= Exercise prompt =
Each line from the one holding "Screen dimensions: 1487x812" to the last line of the listing must be set down exactly. No pictures are to be included.

= Data for review =

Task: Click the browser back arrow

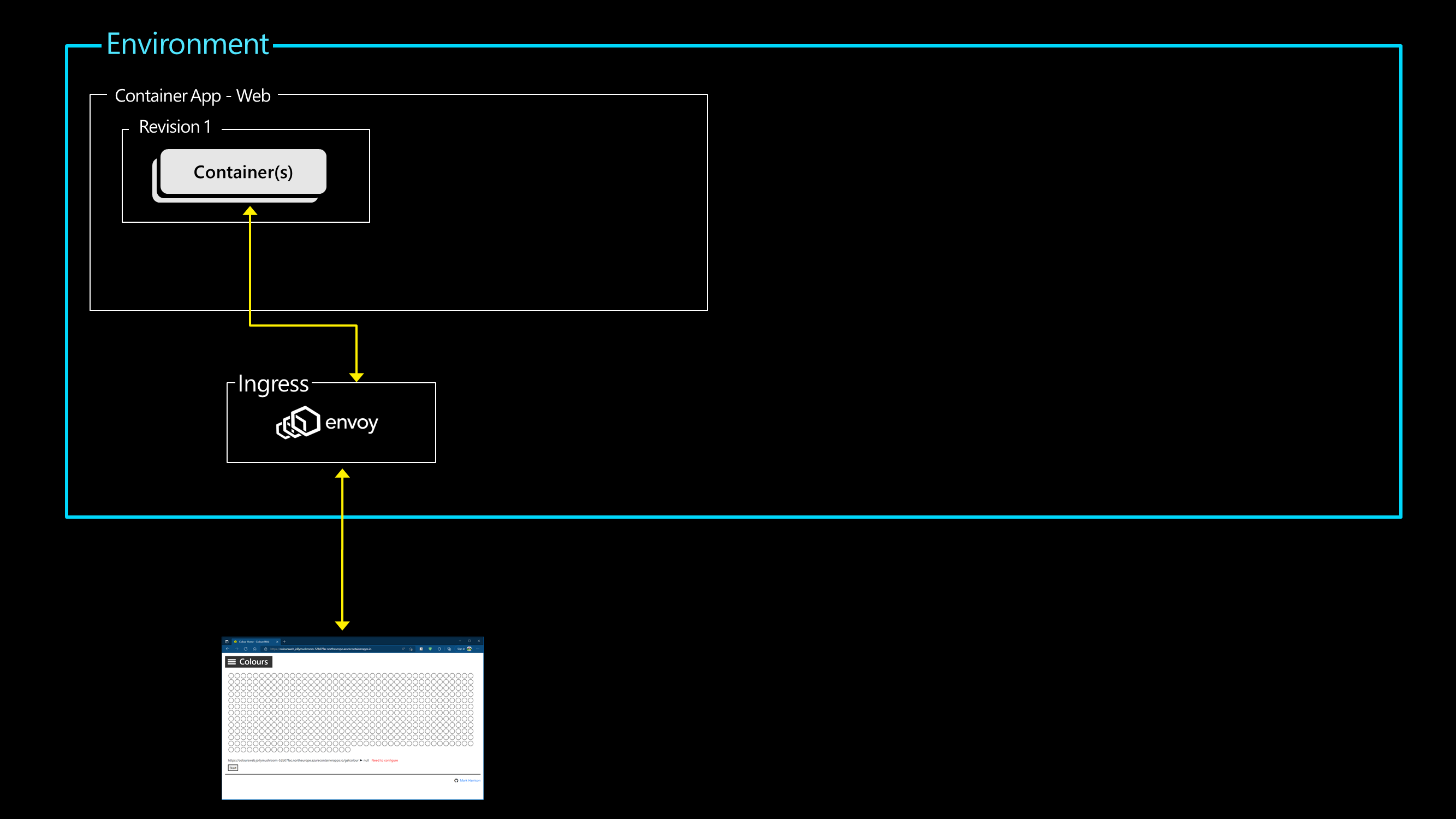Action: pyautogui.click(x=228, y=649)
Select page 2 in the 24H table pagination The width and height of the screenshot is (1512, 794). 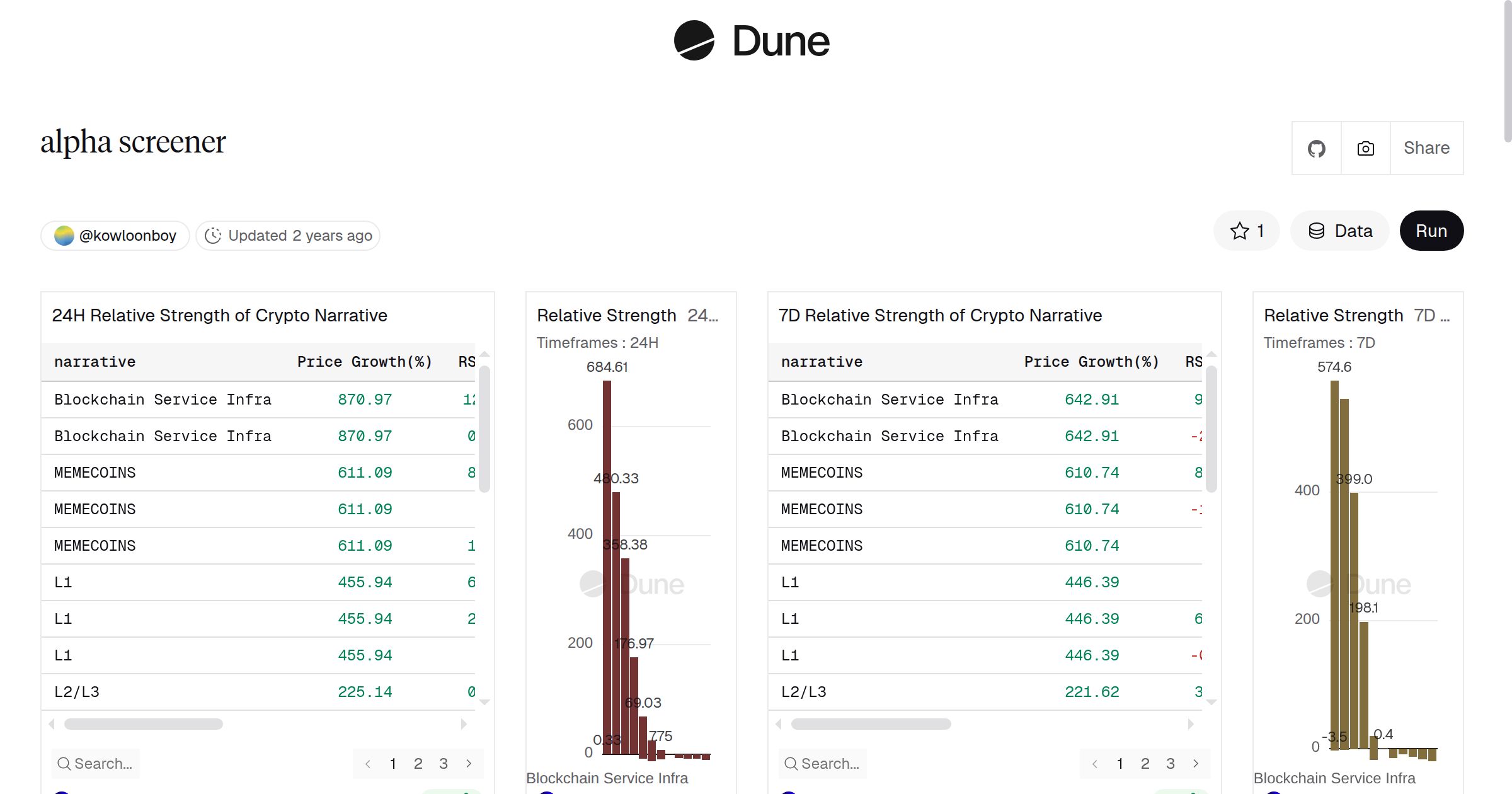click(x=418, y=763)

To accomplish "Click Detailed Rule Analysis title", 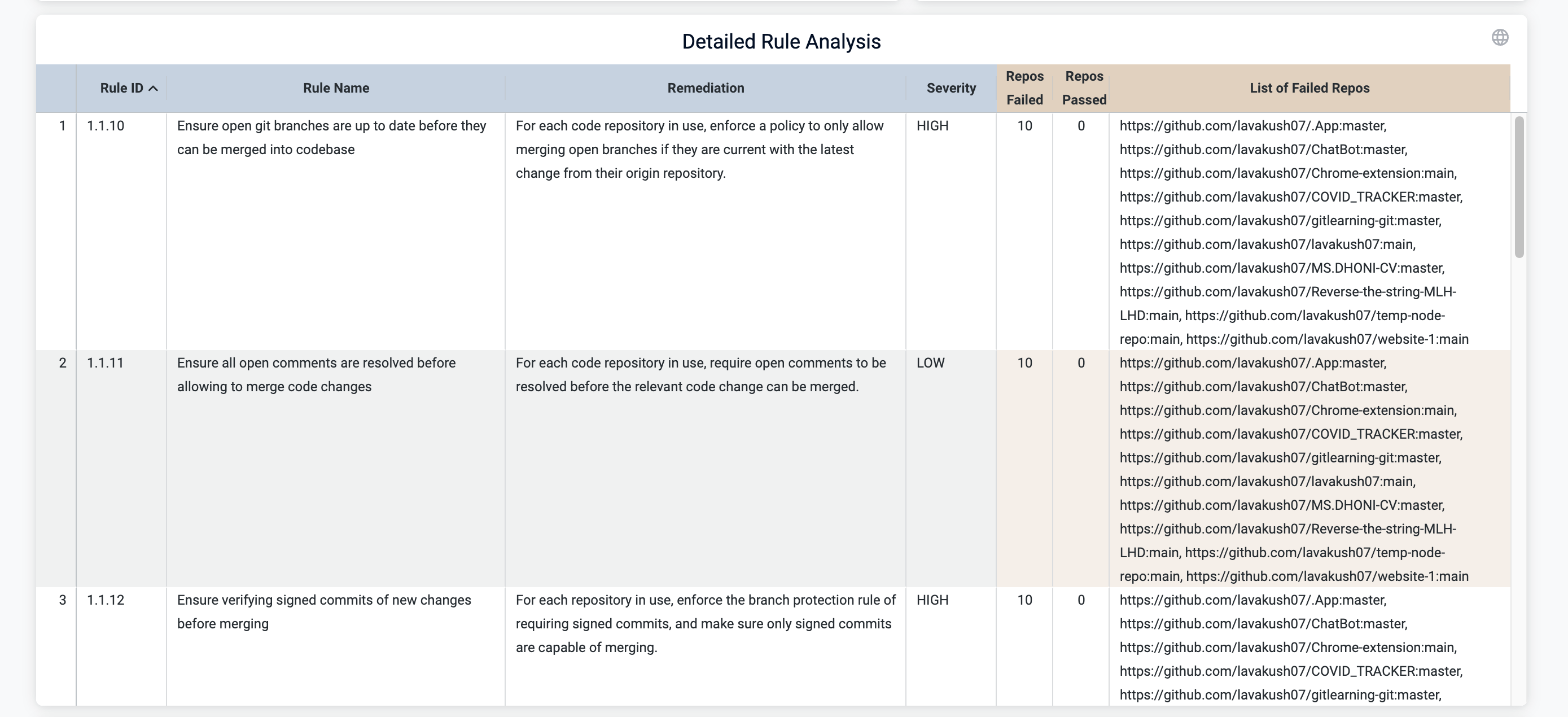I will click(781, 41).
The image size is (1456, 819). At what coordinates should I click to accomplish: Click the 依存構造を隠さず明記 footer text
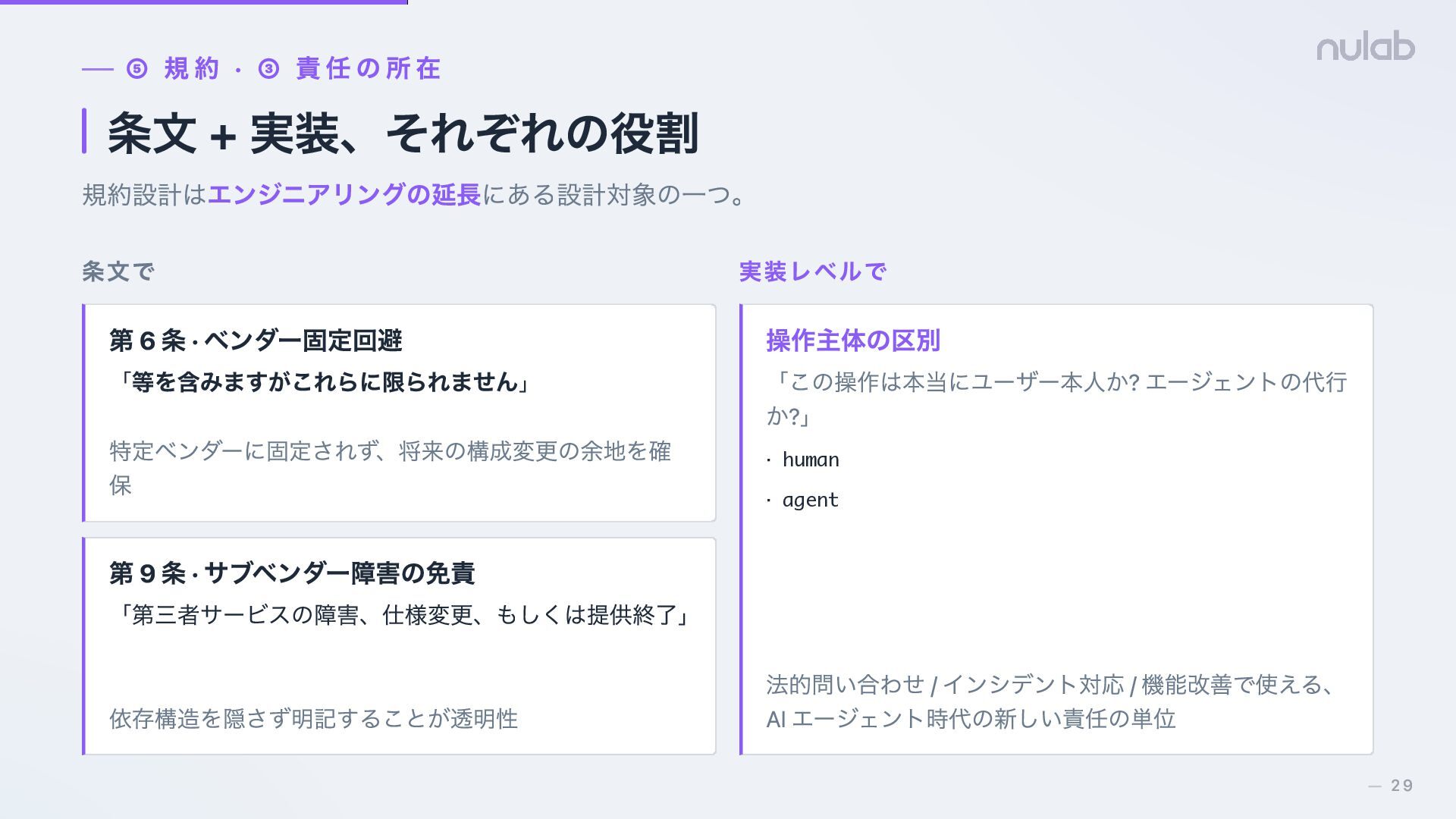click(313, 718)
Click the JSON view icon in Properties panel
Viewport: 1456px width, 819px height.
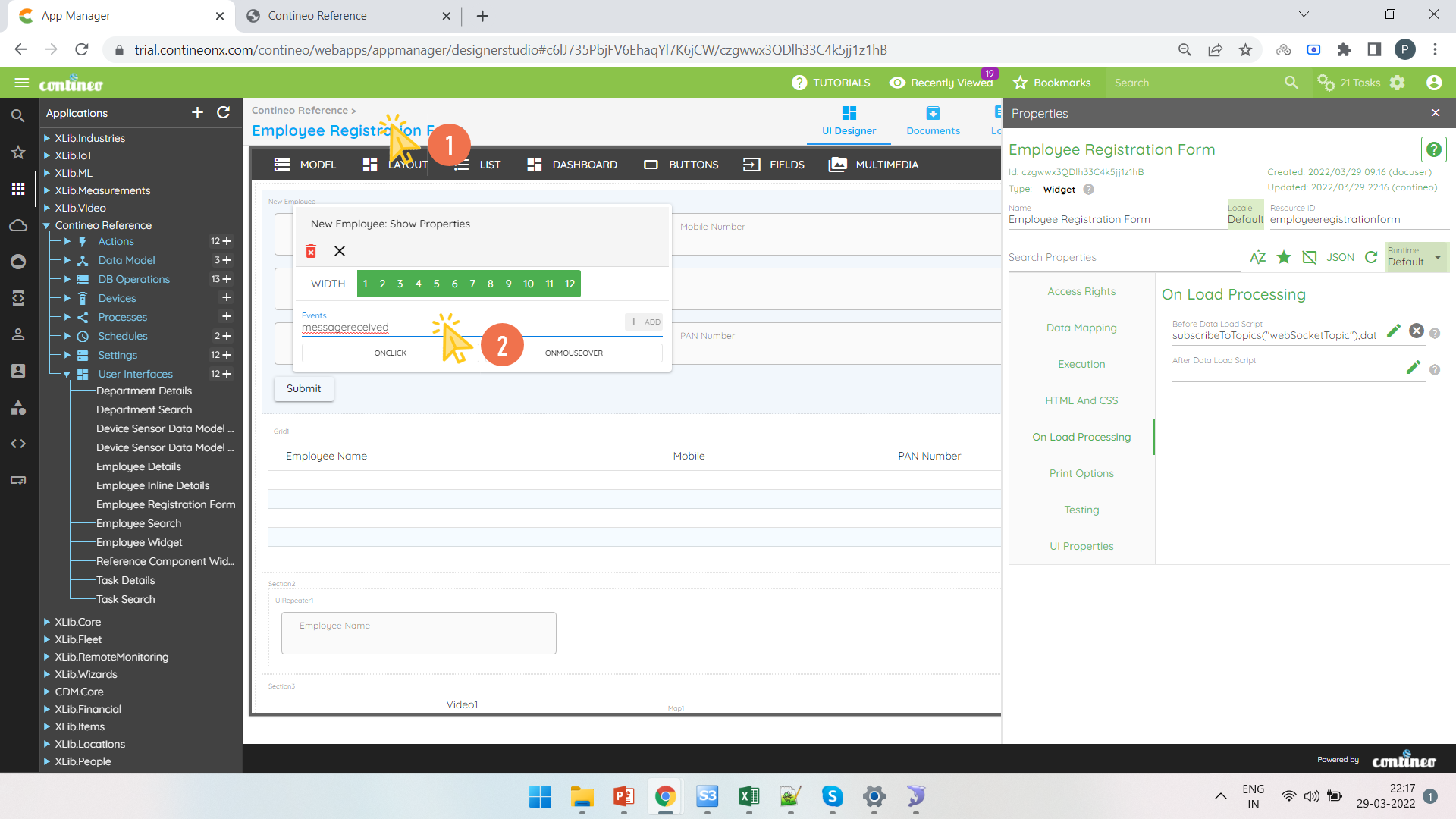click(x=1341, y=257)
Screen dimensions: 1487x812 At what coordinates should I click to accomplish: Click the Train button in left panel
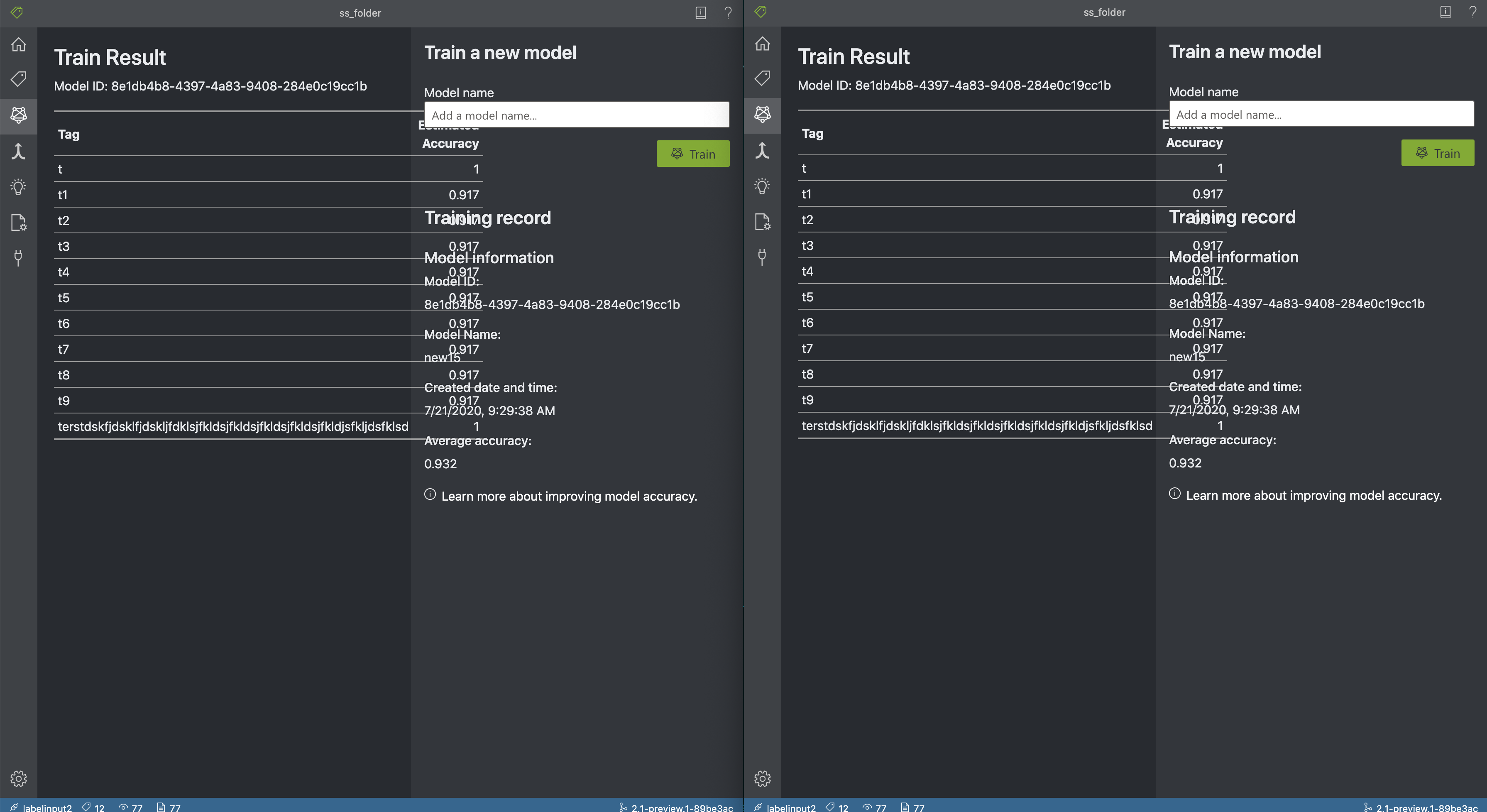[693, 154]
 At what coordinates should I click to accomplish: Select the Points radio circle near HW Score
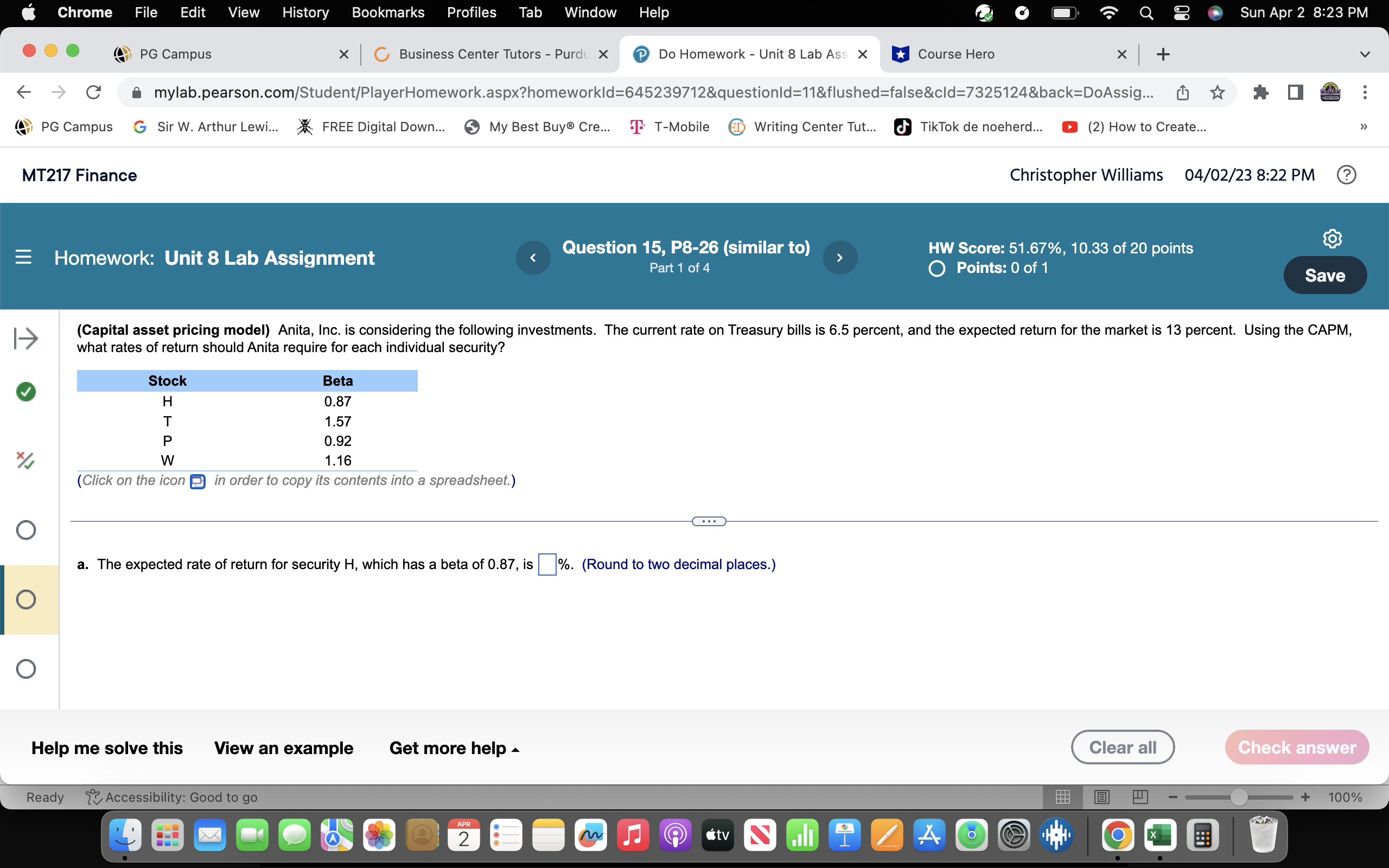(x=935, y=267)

= Exercise result =
Screen dimensions: 1487x812 At what coordinates should I click to accomplish: Click the Train button in left panel
[693, 154]
 At what coordinates should I click to accomplish: Select the Points radio circle near HW Score
(x=935, y=267)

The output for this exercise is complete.